§ **Task objective**: Restate the records word for word, omitting nothing.

§ **Records for the exercise**:
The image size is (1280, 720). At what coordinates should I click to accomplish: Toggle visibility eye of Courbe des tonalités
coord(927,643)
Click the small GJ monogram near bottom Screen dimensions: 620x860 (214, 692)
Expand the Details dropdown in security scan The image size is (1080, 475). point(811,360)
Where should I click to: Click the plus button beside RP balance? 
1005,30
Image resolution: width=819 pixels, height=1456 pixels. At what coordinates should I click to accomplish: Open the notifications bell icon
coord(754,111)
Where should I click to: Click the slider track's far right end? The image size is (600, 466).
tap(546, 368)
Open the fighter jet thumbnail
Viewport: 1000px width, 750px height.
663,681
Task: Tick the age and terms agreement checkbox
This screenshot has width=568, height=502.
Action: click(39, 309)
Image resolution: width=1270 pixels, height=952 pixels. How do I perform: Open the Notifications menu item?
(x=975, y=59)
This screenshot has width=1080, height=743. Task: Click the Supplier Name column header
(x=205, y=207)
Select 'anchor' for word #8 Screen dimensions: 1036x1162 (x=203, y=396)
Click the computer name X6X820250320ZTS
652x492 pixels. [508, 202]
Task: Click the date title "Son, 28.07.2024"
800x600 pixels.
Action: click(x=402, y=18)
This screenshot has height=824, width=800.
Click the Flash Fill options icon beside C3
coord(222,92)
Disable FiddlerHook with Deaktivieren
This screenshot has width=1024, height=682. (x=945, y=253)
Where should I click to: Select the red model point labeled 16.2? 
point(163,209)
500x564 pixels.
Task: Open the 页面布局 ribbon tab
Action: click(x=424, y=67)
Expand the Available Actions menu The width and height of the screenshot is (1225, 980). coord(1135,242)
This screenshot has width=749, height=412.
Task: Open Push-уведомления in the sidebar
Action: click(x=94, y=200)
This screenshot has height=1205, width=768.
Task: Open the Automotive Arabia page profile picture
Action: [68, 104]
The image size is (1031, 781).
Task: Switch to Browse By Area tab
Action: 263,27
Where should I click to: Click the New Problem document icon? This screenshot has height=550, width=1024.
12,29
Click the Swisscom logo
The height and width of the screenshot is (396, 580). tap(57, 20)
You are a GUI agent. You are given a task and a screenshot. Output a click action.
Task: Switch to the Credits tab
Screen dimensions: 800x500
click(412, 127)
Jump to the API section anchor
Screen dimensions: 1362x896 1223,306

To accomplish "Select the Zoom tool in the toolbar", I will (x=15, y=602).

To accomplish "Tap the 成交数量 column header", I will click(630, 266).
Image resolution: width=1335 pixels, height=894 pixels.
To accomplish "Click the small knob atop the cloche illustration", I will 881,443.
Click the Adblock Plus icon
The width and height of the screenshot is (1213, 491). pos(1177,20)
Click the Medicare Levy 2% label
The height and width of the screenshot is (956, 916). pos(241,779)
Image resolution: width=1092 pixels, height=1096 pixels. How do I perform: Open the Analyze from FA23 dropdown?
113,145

§ **Output for this exercise**:
The image size is (1280, 720). At what coordinates should I click to accomplish: Toggle visibility eye of Courbe des tonalités
coord(927,643)
Click the small GJ monogram near bottom Screen dimensions: 620x860 (214, 692)
Expand the Details dropdown in security scan The image size is (1080, 475). point(811,360)
Where should I click to: Click the plus button beside RP balance? 
1005,30
Image resolution: width=819 pixels, height=1456 pixels. At what coordinates should I click to accomplish: Open the notifications bell icon
coord(754,111)
Where should I click to: Click the slider track's far right end? The image size is (600, 466).
tap(546, 368)
Open the fighter jet thumbnail
Viewport: 1000px width, 750px height.
663,681
Task: Tick the age and terms agreement checkbox
This screenshot has width=568, height=502.
Action: click(39, 309)
Image resolution: width=1270 pixels, height=952 pixels. How do I perform: Open the Notifications menu item?
(x=975, y=59)
This screenshot has width=1080, height=743. Task: Click the Supplier Name column header
(x=205, y=207)
Select 'anchor' for word #8 Screen dimensions: 1036x1162 (x=203, y=396)
Click the computer name X6X820250320ZTS
652x492 pixels. [508, 202]
Task: Click the date title "Son, 28.07.2024"
800x600 pixels.
Action: click(x=402, y=18)
This screenshot has height=824, width=800.
Click the Flash Fill options icon beside C3
coord(222,92)
Disable FiddlerHook with Deaktivieren
This screenshot has width=1024, height=682. (x=945, y=253)
Where should I click to: Select the red model point labeled 16.2? 
point(163,209)
500x564 pixels.
Task: Open the 页面布局 ribbon tab
Action: click(x=424, y=67)
Expand the Available Actions menu The width and height of the screenshot is (1225, 980). coord(1135,242)
This screenshot has width=749, height=412.
Task: Open Push-уведомления in the sidebar
Action: click(x=94, y=200)
This screenshot has height=1205, width=768.
Task: Open the Automotive Arabia page profile picture
Action: [68, 104]
The image size is (1031, 781).
Task: Switch to Browse By Area tab
Action: 263,27
Where should I click to: Click the New Problem document icon? This screenshot has height=550, width=1024.
12,29
Click the Swisscom logo
The height and width of the screenshot is (396, 580). tap(57, 20)
You are a GUI agent. You are given a task and a screenshot. Output a click action.
Task: Switch to the Credits tab
Screen dimensions: 800x500
click(412, 127)
Jump to the API section anchor
Screen dimensions: 1362x896 1223,306

To accomplish "Select the Zoom tool in the toolbar", I will (x=15, y=602).

To accomplish "Tap the 成交数量 column header", I will click(630, 266).
Image resolution: width=1335 pixels, height=894 pixels.
To accomplish "Click the small knob atop the cloche illustration", I will 881,443.
Click the Adblock Plus icon
The width and height of the screenshot is (1213, 491). pos(1177,20)
Click the Medicare Levy 2% label
The height and width of the screenshot is (956, 916). pos(241,779)
Image resolution: width=1092 pixels, height=1096 pixels. How do I perform: Open the Analyze from FA23 dropdown?
113,145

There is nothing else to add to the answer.